▸ Your assignment
Write out only the tail of the records, beginning at the line containing "Screen dimensions: 1000x631" and including the last line, exactly as written.

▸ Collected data
+--

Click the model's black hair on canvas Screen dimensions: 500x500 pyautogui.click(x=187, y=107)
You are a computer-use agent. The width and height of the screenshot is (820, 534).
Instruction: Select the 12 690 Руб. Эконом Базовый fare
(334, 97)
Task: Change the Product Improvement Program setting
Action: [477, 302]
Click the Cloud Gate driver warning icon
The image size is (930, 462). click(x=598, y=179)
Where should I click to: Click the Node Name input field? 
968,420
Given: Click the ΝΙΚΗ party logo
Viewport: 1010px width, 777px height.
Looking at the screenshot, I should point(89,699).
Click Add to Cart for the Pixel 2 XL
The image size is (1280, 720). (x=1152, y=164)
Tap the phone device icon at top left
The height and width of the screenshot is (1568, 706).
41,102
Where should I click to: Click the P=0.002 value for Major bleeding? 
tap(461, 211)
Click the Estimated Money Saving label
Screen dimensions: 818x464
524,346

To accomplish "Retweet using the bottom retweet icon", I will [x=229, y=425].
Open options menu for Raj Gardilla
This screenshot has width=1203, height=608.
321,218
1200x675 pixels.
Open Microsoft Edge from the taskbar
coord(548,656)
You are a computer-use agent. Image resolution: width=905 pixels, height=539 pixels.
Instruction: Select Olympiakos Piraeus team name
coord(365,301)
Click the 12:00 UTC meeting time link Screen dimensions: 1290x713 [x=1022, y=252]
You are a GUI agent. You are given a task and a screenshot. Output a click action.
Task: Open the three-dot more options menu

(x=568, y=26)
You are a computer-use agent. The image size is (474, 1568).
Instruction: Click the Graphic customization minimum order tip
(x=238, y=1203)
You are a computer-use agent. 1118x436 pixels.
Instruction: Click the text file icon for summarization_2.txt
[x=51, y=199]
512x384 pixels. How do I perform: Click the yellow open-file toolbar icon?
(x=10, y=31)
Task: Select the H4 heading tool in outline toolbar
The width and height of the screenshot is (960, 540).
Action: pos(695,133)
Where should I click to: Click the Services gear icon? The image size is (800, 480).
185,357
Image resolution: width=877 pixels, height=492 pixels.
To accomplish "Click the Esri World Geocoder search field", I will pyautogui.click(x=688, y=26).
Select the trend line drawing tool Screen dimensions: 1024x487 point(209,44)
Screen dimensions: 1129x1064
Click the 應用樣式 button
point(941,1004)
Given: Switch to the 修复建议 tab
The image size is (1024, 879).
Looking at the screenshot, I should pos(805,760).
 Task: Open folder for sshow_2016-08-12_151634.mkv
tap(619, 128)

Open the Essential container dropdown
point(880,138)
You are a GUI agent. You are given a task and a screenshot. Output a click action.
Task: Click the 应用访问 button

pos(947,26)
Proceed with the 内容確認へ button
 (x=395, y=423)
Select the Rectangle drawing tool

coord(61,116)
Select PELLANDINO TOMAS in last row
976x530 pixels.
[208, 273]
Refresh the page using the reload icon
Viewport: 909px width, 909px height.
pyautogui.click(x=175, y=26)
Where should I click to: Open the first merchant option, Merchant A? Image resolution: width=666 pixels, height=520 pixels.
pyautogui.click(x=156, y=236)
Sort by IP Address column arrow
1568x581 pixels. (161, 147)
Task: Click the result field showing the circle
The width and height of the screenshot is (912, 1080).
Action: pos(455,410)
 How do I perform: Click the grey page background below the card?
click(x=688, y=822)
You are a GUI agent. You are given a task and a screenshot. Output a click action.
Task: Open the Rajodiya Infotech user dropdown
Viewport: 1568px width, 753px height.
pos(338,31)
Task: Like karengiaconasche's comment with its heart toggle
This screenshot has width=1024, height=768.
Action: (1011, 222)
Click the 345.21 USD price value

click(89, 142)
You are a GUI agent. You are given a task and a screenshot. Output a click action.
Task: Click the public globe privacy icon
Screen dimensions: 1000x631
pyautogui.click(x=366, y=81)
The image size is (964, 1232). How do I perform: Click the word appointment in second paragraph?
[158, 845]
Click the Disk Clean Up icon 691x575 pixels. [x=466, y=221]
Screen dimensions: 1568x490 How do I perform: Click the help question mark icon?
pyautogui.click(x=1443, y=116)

+--

▸ Answer to the problem
Screen dimensions: 1000x631
pyautogui.click(x=366, y=81)
The image size is (964, 1232). How do I perform: Click the word appointment in second paragraph?
[158, 845]
Click the Disk Clean Up icon 691x575 pixels. [x=466, y=221]
Screen dimensions: 1568x490 How do I perform: Click the help question mark icon?
pyautogui.click(x=1443, y=116)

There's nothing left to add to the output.